IscU1 Activators
The class of IscU1 activators encompasses a diverse array of chemicals that can potentially modulate the activity of IscU1, a crucial player in iron-sulfur cluster biogenesis. These activators, either directly or indirectly, influence the function of IscU1 and contribute to cellular homeostasis. One category of IscU1 activators includes reducing agents such as DTT and glutathione. These compounds can potentially act as direct activators by providing thiol groups, enhancing the stability and functionality of IscU1 in facilitating iron-sulfur cluster assembly. Additionally, chelating agents like 2,3-dimercaptopropanol can directly influence the metal cofactor environment of IscU1, potentially enhancing its role in iron-sulfur cluster biogenesis. Indirect activators of IscU1 include compounds like ferric citrate, lipoic acid, and sulfur.
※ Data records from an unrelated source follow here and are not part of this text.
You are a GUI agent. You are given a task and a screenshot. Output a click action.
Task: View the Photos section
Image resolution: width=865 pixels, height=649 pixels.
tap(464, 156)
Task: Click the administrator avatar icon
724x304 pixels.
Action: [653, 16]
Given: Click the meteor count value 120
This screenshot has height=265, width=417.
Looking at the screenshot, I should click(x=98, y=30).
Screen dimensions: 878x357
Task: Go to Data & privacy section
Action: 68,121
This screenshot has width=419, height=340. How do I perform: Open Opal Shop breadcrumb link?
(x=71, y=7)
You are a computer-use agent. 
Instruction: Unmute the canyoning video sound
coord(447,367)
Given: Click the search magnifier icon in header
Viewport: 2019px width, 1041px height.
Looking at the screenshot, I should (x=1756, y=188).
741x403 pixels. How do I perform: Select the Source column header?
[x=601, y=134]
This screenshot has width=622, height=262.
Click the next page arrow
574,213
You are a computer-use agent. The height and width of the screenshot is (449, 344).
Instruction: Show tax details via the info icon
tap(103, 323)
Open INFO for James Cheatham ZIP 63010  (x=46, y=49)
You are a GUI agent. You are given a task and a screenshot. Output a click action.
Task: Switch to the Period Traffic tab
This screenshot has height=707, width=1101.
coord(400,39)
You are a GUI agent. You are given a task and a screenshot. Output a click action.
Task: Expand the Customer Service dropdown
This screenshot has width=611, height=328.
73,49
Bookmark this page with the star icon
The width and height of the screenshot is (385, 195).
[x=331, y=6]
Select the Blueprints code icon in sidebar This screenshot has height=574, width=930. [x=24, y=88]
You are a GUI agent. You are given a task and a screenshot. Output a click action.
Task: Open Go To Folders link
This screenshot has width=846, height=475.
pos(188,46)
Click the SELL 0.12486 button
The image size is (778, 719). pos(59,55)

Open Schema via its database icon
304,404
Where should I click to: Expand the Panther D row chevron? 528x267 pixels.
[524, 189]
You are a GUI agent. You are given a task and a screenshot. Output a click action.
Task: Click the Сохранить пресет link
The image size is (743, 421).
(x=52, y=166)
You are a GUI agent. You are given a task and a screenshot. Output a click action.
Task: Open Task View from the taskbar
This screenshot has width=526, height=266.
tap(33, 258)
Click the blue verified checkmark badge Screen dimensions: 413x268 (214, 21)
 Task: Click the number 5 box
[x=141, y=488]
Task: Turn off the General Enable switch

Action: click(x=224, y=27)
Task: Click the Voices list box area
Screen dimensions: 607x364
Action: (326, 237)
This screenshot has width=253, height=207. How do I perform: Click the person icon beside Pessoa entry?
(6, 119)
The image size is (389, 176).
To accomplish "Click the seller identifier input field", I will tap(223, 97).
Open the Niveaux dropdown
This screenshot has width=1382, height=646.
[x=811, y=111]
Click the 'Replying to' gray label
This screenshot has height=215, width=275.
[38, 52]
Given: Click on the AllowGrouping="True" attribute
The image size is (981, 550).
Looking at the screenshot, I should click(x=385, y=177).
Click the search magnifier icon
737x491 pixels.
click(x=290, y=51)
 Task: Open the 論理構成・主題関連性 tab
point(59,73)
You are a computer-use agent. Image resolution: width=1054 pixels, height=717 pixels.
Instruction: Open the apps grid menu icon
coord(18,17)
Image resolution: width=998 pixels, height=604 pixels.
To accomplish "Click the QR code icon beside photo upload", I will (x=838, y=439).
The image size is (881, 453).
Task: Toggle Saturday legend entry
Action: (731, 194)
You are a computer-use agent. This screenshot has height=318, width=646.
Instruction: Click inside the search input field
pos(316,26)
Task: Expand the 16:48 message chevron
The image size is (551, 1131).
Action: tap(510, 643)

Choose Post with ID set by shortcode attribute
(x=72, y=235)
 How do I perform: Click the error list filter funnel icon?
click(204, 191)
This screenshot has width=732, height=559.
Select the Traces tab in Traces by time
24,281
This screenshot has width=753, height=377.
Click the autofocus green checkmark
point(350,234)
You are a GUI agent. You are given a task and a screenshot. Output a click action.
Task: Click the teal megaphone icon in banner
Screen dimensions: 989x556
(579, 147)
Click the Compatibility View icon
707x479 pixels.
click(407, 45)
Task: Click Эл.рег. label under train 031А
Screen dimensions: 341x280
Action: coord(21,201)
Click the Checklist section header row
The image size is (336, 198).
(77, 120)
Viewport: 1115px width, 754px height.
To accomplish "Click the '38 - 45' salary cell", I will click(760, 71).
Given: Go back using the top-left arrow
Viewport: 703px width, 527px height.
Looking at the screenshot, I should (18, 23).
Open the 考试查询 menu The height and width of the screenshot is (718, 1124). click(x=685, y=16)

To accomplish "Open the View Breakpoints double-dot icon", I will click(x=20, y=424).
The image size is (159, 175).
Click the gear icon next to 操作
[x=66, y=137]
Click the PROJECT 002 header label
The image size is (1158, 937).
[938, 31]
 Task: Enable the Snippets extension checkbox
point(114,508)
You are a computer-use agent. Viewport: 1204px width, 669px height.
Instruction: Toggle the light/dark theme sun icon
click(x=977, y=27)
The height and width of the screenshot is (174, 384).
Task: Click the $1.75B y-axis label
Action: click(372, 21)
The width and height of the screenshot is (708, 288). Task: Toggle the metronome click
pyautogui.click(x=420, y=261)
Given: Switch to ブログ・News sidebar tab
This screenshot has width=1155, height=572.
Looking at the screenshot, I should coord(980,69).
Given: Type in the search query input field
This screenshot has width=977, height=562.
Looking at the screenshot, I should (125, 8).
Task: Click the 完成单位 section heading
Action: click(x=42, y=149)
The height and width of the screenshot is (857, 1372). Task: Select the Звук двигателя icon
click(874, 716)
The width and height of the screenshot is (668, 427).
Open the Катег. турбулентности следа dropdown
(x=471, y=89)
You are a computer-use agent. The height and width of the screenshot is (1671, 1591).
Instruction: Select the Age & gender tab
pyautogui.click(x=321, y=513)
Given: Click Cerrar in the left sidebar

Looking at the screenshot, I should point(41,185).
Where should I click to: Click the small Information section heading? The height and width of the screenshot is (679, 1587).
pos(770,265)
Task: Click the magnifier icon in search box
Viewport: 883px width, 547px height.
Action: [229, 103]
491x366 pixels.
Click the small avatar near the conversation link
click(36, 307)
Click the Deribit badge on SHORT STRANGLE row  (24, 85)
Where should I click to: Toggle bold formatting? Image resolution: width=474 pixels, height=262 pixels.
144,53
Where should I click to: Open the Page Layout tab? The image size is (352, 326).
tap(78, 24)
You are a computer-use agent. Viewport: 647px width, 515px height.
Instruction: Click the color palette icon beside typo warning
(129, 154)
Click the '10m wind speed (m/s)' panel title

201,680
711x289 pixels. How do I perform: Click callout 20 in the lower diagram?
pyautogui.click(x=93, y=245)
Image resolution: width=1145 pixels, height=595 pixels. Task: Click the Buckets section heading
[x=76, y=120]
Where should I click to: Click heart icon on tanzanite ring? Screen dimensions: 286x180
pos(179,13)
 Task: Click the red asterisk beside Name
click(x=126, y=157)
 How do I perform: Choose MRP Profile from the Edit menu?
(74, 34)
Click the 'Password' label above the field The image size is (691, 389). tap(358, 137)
Ferric citrate serves as a source of iron, indirectly impacting IscU1 by influencing iron homeostasis. Lipoic acid, involved in mitochondrial metabolism, may indirectly activate IscU1 by participating in redox reactions and influencing pathways associated with iron-sulfur cluster assembly. Elemental sulfur, as another indirect activator, serves as a precursor for sulfur-containing compounds crucial for IscU1 function.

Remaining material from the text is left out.